Goodbye, elementary school. Hello, middle school
How NH schools are helping tweens make a successful transition to the middle grades, and how parents can help, too
More than 88% of American elementary school students move on to what is known as middle school, where they will learn to navigate a new building, meet new friends and teachers, and change classes independently.
All of this happens at a time when they are going through their own social and developmental changes, which may heighten their anxiety levels — and their parents’.
In New Hampshire last year, more than 30,000 students were enrolled in grades five through eight in the state’s public schools. While only 1,830 of the state’s 13,253 fifth-grade students moved up from an elementary school to a middle school, 8,693 of the state’s 13,367 sixth-grade students attended school in a separate middle school building, according to the New Hampshire Department of Education.
Whether your child will enter middle school as a fifth- or sixth-grader this fall, most will adapt quickly thanks to the approaches many New Hampshire middle school teachers and administrators take to ensure a smooth transition.
The ‘team’ model
Many middle schools follow a “teaming” structure to build cohesiveness among students and teachers. Your new middle school student will not be wandering the halls alone, nor will they be mixed in with students in upper grades. Instead, they will be on a “team” with the same group of kids and teachers.
At one time, the middle school grades might have been referred to as “junior high.” Today’s middle schools aren’t trying to mirror the high school model, but instead aim to address the unique needs of students in grades five through eight, said Lindsay Dube, dean of students for grades five and six at Dover Middle School.

- [PROBLEM SET]:
(1) In the article on moving to middle school, how many of New Hampshire's sixth-grade students attended school in a separate middle school building last year?
(2) Rewrite the stretch of the article on moving to middle school from "At one time, the" through "Dover Middle School.", replacing "junior high" with "intermediate school".

- [ENTRIES SUPPLIED]:
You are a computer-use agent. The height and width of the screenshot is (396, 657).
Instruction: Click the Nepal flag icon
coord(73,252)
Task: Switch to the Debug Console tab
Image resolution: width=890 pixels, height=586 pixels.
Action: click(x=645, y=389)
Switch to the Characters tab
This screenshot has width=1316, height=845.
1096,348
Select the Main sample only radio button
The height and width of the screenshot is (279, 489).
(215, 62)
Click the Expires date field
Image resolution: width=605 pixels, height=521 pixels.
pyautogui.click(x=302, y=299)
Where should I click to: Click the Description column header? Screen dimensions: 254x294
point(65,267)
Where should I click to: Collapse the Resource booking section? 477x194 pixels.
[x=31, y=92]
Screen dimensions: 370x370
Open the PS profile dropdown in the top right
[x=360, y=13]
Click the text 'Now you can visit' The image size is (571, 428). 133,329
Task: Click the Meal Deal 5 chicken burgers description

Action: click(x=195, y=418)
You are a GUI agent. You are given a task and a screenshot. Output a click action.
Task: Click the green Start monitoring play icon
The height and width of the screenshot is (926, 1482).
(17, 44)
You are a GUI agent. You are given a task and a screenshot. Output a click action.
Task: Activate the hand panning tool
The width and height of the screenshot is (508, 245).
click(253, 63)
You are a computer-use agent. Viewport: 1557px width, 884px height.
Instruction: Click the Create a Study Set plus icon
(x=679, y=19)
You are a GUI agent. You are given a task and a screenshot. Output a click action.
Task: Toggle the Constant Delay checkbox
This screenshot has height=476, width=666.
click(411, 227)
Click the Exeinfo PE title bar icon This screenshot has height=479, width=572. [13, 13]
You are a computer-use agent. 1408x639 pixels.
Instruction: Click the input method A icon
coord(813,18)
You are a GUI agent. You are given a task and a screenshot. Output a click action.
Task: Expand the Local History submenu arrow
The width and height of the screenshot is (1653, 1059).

- [ANSWERS FOR THE TASKS]:
(1) 8,693 of the state's 13,367 sixth-grade students.

(2)
At one time, the middle school grades might have been referred to as “intermediate school.” Today’s middle schools aren’t trying to mirror the high school model, but instead aim to address the unique needs of students in grades five through eight, said Lindsay Dube, dean of students for grades five and six at Dover Middle School.